Return every line of the listing that contains the string "height", matching case exactly.

(Word and element locating data)

● ● ●

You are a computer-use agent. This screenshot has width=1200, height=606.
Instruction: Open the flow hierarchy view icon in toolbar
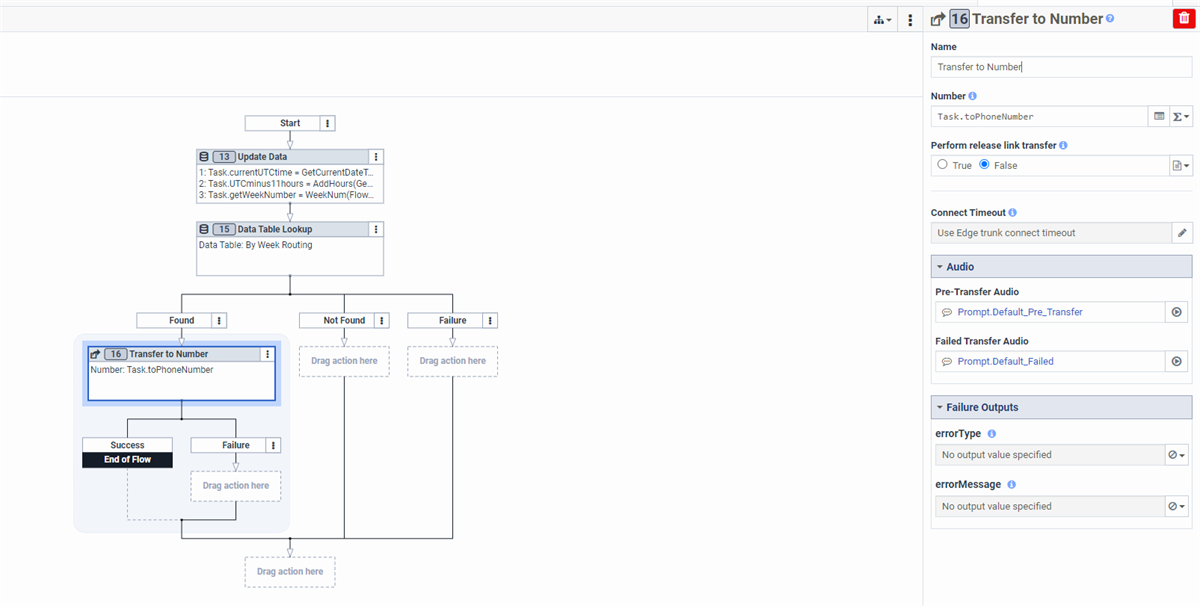pos(880,19)
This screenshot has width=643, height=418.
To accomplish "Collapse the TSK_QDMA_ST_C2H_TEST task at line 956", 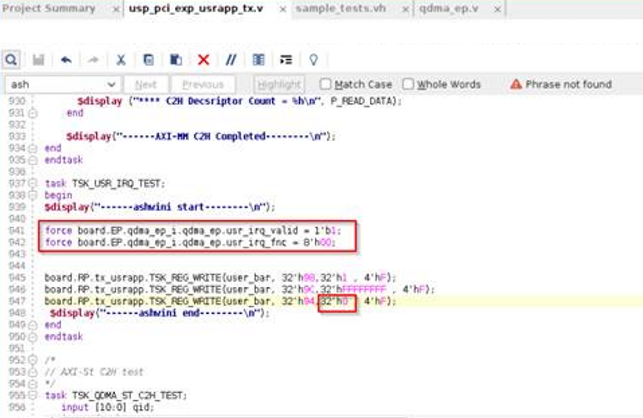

● ● ●

* Reply *
You are a computer-use agent. This screenshot has width=1200, height=606.
This screenshot has width=643, height=418.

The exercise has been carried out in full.